In the Wikipedia article for conditional expectation, conditional probability is defined in terms of conditional expectation.
-
Given a sub sigma algebra of the one
on a probability space.Given a probability space $(\Omega,
\mathcal{F}, P)$, a conditional
probability $P(A \mid \mathcal{B})$
of a measurable subset $A \in
\mathcal{F}$ given a sub sigma
algebra $\mathcal{B}$ of
$\mathcal{F}$, is defined as the
conditional expectation $E(A \mid
\mathcal{B})$ of indicator function
$1_A$ of $A$ given $\mathcal{B}$,
i.e. $$ P(A \mid \mathcal{B}): = E(1_A
\mid \mathcal{B}), \forall A \in
\mathcal{F}.$$So actually the conditional
probability $P(\cdot \mid
\mathcal{B})$ is a mapping $: \Omega
\times \mathcal{F} \rightarrow
\mathbb{R}$.A conditional probability $P(\cdot
\mid \mathcal{B})$ is called regular if
$P(\cdot|\mathcal{B})(\omega),
\forall \omega \in \Omega$ is also a
probability measure.Question:
What are some
necessary and/or sufficient
conditions for a conditional
probability $P(\cdot \mid
\mathcal{B})$ to be regular? -
Given a random variable on a probability space.
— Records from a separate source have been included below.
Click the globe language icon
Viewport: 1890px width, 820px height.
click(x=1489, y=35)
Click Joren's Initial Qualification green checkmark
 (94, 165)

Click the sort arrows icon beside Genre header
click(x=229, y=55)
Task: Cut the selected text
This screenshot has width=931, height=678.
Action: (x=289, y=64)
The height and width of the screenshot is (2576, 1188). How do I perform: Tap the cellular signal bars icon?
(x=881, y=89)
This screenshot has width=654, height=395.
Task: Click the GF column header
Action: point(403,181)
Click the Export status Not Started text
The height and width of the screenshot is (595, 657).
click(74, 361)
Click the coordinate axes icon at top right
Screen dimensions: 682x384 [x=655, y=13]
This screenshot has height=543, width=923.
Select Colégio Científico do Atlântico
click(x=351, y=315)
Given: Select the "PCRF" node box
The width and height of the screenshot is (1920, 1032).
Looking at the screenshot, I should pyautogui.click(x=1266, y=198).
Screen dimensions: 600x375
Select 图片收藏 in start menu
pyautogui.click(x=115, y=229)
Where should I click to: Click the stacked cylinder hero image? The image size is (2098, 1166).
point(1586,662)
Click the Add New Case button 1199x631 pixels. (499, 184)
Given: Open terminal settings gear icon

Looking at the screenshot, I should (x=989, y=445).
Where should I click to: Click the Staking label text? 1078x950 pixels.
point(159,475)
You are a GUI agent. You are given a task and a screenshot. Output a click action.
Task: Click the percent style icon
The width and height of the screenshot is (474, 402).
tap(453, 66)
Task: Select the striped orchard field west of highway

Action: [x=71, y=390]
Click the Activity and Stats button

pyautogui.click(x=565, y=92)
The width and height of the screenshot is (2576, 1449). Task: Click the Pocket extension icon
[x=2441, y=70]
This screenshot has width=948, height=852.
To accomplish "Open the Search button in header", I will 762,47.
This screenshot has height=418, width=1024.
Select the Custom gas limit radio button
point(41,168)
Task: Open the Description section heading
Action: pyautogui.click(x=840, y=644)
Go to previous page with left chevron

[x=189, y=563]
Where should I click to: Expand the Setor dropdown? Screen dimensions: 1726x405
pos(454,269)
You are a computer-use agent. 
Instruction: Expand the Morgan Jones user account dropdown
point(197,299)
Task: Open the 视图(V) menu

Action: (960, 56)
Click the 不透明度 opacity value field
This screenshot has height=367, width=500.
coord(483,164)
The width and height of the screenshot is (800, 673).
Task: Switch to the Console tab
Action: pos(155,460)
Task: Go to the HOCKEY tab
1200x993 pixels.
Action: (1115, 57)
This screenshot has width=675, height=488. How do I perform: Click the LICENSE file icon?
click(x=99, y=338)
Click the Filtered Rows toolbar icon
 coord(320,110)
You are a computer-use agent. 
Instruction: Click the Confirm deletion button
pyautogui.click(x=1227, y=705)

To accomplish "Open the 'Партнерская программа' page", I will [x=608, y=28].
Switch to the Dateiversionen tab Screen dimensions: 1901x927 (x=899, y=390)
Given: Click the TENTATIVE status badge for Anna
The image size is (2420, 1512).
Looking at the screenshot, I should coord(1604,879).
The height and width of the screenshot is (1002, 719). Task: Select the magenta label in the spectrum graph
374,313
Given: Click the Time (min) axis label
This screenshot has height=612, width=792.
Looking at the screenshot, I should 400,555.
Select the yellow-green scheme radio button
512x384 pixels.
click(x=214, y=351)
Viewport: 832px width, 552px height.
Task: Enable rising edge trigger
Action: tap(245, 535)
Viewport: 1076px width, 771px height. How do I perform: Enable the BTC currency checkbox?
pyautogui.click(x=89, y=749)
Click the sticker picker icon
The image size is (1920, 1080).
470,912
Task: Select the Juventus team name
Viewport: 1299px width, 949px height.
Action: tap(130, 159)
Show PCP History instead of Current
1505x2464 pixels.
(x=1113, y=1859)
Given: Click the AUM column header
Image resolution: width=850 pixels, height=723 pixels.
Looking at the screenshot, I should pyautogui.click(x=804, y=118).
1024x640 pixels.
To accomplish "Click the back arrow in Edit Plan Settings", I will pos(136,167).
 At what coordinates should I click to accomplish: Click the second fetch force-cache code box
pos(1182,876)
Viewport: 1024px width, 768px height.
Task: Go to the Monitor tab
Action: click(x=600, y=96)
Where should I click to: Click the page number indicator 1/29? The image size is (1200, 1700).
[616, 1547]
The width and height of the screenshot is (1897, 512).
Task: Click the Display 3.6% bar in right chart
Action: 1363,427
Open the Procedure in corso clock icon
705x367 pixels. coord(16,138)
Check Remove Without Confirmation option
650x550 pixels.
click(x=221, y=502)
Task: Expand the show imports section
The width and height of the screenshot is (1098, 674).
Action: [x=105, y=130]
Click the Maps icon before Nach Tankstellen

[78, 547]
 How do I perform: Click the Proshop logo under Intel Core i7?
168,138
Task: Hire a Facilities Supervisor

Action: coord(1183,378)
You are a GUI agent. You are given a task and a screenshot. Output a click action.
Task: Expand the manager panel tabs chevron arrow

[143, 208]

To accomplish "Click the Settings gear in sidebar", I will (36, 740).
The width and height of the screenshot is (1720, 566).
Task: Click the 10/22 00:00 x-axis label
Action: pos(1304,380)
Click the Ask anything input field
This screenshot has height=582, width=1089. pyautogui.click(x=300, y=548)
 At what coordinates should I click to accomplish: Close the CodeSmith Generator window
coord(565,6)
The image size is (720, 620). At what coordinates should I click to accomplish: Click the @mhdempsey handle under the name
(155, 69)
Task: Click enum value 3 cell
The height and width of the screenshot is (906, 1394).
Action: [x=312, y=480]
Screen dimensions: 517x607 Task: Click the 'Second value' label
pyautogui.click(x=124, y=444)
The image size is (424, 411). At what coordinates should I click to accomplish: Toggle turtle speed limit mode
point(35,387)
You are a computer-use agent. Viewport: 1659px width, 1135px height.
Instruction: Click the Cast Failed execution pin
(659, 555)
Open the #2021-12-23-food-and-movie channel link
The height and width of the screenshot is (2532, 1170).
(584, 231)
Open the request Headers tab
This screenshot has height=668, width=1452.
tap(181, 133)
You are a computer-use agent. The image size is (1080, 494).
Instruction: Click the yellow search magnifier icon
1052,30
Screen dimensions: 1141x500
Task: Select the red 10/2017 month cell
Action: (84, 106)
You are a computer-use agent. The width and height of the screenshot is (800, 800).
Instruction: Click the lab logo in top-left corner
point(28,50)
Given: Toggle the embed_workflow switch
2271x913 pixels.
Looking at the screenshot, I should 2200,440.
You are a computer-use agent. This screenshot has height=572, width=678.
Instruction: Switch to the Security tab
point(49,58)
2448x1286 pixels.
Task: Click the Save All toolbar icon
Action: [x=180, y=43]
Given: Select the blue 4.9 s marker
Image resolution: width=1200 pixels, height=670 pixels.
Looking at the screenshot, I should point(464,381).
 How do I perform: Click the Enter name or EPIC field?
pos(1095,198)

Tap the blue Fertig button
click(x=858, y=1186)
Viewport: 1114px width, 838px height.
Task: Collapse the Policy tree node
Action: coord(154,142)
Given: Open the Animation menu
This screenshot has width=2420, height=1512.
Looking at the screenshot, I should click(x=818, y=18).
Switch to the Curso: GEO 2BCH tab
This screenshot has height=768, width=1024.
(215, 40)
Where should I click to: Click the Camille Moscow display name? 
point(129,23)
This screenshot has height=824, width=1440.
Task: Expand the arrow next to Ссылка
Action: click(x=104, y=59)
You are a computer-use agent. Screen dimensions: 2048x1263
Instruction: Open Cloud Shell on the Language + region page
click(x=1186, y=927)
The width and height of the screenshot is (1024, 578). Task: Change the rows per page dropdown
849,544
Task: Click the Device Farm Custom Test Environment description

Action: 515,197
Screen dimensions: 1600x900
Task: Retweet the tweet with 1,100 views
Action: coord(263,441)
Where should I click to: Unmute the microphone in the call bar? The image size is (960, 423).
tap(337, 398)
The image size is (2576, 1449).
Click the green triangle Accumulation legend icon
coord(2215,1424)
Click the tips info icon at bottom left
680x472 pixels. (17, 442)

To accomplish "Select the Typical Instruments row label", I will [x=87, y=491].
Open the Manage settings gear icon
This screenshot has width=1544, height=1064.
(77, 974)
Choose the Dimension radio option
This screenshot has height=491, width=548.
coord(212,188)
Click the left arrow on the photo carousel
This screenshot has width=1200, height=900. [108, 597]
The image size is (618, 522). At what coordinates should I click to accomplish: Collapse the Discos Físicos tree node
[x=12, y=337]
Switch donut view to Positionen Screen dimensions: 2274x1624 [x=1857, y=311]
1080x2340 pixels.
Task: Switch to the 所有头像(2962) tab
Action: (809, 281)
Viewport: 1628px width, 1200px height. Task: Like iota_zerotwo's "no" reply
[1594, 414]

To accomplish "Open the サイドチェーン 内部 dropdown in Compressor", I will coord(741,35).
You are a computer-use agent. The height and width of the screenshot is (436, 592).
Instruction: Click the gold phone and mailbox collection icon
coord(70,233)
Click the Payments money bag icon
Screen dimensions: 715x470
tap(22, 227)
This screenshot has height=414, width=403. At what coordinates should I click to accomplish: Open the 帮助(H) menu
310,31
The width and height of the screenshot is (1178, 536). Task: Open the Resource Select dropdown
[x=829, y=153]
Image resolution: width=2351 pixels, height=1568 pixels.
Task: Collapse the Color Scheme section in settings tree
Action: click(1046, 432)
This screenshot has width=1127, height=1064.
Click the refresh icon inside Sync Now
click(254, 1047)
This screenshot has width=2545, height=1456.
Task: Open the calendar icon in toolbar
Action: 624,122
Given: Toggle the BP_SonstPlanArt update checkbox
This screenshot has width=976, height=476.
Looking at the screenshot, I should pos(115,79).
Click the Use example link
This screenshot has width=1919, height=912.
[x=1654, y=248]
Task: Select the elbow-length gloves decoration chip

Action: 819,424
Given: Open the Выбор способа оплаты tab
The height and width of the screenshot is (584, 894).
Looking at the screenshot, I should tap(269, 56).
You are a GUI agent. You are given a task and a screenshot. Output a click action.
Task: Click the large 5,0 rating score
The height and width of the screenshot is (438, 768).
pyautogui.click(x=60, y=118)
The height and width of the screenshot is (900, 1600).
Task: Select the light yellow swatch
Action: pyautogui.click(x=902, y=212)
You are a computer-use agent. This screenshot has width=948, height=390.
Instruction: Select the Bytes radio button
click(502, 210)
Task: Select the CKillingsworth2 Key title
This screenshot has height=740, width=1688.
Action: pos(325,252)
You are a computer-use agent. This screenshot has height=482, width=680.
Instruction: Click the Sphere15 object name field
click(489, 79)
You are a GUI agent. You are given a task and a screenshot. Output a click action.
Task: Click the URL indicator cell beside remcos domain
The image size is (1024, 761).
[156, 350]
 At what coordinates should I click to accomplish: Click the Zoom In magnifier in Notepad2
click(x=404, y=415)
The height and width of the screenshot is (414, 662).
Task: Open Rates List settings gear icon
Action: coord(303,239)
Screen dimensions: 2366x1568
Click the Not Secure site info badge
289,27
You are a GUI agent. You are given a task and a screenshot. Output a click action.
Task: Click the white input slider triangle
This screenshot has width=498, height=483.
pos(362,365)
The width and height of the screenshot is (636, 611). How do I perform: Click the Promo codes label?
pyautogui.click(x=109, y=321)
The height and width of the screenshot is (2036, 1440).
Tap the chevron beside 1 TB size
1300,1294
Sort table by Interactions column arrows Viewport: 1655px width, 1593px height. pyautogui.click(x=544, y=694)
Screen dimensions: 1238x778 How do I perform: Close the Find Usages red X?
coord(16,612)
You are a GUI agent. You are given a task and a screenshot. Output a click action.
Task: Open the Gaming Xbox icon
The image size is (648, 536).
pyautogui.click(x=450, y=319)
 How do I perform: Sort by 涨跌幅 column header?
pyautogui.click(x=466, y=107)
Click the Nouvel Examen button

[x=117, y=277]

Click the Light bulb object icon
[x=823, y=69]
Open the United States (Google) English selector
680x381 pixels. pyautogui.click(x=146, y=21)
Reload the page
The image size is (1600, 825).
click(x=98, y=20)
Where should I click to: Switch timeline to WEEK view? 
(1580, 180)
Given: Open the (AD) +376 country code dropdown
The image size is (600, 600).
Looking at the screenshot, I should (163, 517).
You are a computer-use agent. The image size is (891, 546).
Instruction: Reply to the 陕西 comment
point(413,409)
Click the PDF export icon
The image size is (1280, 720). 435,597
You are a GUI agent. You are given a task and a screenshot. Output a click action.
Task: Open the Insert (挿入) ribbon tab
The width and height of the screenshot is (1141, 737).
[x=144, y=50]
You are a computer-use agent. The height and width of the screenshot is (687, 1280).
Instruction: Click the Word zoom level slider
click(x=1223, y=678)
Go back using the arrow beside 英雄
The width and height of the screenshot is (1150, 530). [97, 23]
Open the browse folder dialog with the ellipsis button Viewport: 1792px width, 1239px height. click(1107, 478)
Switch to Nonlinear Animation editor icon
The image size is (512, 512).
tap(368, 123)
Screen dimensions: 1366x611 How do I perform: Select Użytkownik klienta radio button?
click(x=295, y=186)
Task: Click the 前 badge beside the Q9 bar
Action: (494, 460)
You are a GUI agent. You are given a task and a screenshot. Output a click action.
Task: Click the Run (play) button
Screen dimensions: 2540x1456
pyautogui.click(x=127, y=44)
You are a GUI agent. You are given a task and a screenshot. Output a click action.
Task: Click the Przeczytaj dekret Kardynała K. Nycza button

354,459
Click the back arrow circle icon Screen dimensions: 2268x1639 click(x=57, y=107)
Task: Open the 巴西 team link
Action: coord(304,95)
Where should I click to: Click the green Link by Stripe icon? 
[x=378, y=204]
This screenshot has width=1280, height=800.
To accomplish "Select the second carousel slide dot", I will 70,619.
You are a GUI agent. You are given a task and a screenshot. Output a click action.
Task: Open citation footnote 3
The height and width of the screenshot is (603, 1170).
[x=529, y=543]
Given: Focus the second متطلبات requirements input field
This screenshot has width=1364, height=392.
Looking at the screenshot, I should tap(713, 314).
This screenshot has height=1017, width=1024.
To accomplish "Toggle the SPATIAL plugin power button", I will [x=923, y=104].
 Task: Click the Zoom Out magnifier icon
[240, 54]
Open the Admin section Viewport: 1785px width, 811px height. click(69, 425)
Suppose $(\Omega, \mathcal{F}, P)$
is a probability space and $(U,
\mathcal{\Sigma})$ is a measurable
space. There seem to be two ways of
defining the conditional expectation
$E(X\mid Y)$ of a r.v. $X: \Omega
\rightarrow \mathbb{R}$ given
another r.v. $Y: \Omega \rightarrow
U$, either as a
$\sigma(Y)$-measurable mapping $:
\Omega \rightarrow \mathbb{R}$, or
as a $\Sigma$-measurable mapping $:
U \rightarrow \mathbb{R}$, as in
my previous post.If one let $X$ to be the indicator
function $1_A$ for some $A \in
\mathcal{F}$, one can similarly
define $E(1_A \mid Y)$ to be
conditional probability of $A$ given
$Y$, denoted as $P(A\mid Y)$.
Therefore $P(\cdot \mid Y)$ is a
mapping $: \Omega \times \mathcal{F}
\rightarrow \mathbb{R}$ or a mapping
$: U \times \mathcal{F} \rightarrow
\mathbb{R}$.Questions:
(1). What are some necessary and/or
sufficient conditions for $P(\cdot
\mid Y)$ to be regular, i.e. to be a
mapping $: \Omega \rightarrow \{
\text{probability measures on
}(\Omega, \mathcal{F}) \}$ or a
mapping $: U \rightarrow \{
\text{probability measures on
}(\Omega, \mathcal{F}) \}$?(2). Under what kinds of conditions, will
$P(X \mid Y)$ defined as above be
equal to the ratio $\frac{P(X, Y)}{P(Y)}$, the
definition used in elementary
probability?
Thanks and regards! References (links or books) will also be appreciated!
Best Answer
Conditional probabilities do not give a unique function on the sample space. Since conditional expectations are only defined up to a measure zero set and one has to make an uncountable number of selections, the essential problem is whether one can "glue" them together in coherent way, so that you can actually calculate conditional probabilities by integrating the function. There are several notions of regular conditional probabilities and this paper by Faden gives necessary and sufficient conditions for some of them. For the particular version you mentioned, little is known about necessary conditions. The strongest results on the existence of regular conditional probabilities can be found in this paper by Pachl, but he only requires them to be measurable with respect to the completion of the measure. The machinery he uses is rather sophisticated, his method is based on using a lifting that he then shows (under some condition, compactness) to give a countably additive probability. The most extensive resource on conditional probabilities is probably the book Conditional Measures and Applications by M.M. Rao. The book is not recommended for its readability. Your question is addressed in chapter 3 in a comprehensive manner.